Et puis, quoi de plus puissant pour déterminer notre si grande inconséquence que de vouloir exercer sa liberté.. personnelle sur un terrain qui n’y est pas propice ? Quoi de plus inconséquent que de s’imaginer que le pouvoir, la puissance se résument à la question de FAIRE ?

par Debbie - le 4 mars, 2019


Voilà bien des inquiétudes et interrogations intellectuelles d’homme blanc et sans doute Européen probablement « baby boomer ». Nous avons permis ce monde nouveau qui se dessine et nous constatons notre inadaptation à évoluer avec lui et notre attachement nostalgique au monde de notre enfance empreint de certitudes démenties ou relativisées par une techno science triomphante qui prétend à une gouvernance absolue voire dictatoriale des existences humaines à venir. Laissons ces prévisions aux auteurs de science-fiction et rejetons ces injonctions de la modernité d’un haussement d’épaules.
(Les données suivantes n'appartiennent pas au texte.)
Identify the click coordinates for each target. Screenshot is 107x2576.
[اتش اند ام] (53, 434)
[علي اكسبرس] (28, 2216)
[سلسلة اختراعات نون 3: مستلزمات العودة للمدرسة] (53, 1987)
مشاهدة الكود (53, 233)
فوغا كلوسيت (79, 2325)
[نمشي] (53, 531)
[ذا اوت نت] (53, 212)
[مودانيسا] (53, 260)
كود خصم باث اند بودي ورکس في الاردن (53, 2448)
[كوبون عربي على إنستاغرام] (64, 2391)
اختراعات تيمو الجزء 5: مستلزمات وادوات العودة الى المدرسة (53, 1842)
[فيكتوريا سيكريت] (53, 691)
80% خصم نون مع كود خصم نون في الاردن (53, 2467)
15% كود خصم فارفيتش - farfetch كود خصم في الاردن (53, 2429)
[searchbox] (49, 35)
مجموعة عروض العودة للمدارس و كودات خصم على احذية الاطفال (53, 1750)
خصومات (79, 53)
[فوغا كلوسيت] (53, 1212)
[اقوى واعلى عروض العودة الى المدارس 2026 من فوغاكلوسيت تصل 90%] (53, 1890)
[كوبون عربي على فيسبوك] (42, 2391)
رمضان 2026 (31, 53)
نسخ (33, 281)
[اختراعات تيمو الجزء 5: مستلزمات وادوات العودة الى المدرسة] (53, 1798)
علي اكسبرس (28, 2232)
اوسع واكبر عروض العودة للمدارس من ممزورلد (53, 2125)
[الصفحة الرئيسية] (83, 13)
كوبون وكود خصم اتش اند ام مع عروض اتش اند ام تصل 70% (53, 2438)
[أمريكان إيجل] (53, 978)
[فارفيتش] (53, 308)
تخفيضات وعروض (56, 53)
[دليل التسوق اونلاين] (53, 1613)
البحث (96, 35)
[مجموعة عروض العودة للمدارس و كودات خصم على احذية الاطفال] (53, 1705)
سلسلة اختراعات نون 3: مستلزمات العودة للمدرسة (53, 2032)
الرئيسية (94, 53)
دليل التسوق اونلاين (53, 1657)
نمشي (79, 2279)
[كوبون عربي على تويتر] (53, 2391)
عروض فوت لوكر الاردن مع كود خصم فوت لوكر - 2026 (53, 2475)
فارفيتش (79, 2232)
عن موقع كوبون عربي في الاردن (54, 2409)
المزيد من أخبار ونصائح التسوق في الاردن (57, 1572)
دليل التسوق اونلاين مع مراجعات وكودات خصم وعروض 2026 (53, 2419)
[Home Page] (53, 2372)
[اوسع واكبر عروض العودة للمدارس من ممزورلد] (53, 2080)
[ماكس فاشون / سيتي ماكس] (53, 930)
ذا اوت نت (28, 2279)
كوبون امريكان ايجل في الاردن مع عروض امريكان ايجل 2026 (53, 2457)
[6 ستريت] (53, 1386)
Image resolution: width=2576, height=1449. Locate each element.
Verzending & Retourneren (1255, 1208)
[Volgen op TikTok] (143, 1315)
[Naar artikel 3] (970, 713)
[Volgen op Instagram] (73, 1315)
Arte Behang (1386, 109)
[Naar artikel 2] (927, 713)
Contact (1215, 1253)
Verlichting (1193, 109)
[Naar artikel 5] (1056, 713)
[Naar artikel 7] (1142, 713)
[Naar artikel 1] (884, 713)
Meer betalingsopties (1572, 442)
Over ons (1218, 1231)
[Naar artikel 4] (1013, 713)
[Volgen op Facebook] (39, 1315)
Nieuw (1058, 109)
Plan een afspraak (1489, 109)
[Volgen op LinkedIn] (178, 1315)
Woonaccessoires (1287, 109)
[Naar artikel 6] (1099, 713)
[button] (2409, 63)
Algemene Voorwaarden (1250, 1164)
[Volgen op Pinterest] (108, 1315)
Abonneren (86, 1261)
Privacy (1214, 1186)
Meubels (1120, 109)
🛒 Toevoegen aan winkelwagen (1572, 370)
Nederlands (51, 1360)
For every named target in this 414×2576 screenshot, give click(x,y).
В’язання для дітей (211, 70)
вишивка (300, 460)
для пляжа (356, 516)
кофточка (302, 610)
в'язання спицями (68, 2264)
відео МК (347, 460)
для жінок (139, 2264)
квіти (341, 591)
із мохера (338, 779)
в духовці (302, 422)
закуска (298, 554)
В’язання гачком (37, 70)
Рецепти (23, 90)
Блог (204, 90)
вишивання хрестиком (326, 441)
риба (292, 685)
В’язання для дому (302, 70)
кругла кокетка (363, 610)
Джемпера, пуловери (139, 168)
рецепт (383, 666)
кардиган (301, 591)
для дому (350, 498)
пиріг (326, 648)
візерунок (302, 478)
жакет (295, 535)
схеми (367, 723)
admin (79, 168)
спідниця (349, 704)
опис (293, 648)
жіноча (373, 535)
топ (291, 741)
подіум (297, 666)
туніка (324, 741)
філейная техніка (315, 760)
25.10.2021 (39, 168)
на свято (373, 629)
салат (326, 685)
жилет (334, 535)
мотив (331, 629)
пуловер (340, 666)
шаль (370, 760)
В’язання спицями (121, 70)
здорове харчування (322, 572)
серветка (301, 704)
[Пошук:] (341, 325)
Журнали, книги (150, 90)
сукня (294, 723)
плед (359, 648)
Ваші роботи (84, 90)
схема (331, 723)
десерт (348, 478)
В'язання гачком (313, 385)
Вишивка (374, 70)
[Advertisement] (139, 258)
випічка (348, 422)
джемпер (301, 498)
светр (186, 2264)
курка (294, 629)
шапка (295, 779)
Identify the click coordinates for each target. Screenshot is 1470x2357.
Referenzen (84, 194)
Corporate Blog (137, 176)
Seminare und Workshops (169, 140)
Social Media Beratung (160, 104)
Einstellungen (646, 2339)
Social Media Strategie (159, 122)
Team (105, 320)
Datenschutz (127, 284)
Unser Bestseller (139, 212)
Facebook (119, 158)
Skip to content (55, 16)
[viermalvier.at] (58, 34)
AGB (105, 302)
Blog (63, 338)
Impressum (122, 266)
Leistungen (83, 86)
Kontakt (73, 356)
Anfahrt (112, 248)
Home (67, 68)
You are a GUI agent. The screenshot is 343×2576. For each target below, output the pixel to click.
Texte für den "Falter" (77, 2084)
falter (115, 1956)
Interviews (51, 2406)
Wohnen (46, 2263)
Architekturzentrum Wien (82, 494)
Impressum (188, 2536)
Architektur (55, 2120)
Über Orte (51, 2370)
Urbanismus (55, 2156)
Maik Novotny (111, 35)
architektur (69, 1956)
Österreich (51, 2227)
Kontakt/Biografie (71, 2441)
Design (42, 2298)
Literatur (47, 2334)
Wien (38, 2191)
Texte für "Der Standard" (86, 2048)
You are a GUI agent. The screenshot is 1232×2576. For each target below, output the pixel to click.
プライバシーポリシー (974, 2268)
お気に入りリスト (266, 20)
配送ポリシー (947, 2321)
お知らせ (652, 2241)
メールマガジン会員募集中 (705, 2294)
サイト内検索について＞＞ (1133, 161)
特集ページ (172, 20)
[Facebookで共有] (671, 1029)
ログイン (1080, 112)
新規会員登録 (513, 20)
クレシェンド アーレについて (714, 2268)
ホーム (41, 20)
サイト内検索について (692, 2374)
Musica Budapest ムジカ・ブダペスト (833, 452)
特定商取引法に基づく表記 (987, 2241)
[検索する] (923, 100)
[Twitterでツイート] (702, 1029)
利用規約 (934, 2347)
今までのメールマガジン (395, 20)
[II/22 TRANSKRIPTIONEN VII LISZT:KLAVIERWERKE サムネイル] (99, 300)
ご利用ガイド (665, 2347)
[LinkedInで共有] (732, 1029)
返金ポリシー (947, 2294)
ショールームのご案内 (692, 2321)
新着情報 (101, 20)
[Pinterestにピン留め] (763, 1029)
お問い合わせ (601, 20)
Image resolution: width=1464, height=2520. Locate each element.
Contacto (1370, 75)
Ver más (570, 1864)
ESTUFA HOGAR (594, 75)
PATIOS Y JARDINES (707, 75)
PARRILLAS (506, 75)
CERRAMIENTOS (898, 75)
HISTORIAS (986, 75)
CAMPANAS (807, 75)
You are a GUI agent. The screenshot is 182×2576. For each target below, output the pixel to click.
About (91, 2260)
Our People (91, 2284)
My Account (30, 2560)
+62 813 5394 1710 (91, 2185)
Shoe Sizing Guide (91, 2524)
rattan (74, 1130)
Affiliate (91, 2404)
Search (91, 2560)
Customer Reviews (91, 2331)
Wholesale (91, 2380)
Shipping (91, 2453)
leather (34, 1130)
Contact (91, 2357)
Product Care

Chaque génération a saisi les possibles offerts ou les a créés en cassant les « codes », en rompant avec l’habitude et la tradition, en expérimentant les solutions nouvelles, et c’est le propre de l’évolution de nos sociétés humaines en contradiction du catastrophisme ambiant de notre vieille société « occidentale » nourri de pessimisme et de laisser aller et qui prophétise la fin de notre civilisation sous les assauts de « barbares » à nos portes. Vive la jeunesse et l’avenir qu’ils se créeront d’une manière ou d’une autre, eux seuls vont le maîtriser et le vivre.